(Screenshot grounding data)
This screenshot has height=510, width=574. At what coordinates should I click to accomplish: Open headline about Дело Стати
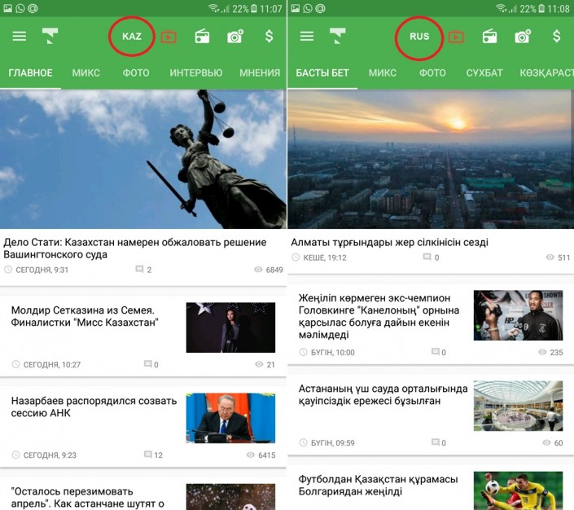[135, 248]
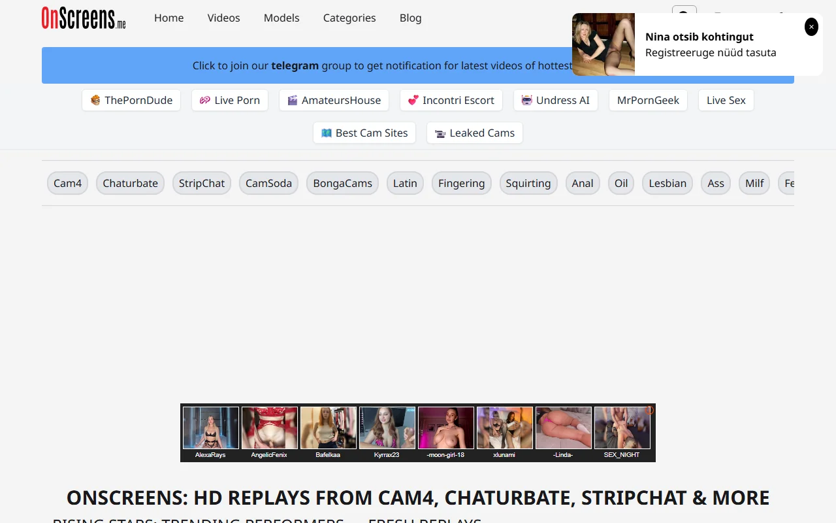Toggle the Squirting filter tag
Viewport: 836px width, 523px height.
point(528,183)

● WORK INSTRUCTION: Each entry above should be restated word for word, though no picture may appear in the copy.

● RESULT:
This screenshot has height=510, width=574. At what coordinates should I click to accomplish: Open headline about Дело Стати
[135, 248]
Toggle the Squirting filter tag
Viewport: 836px width, 523px height.
point(528,183)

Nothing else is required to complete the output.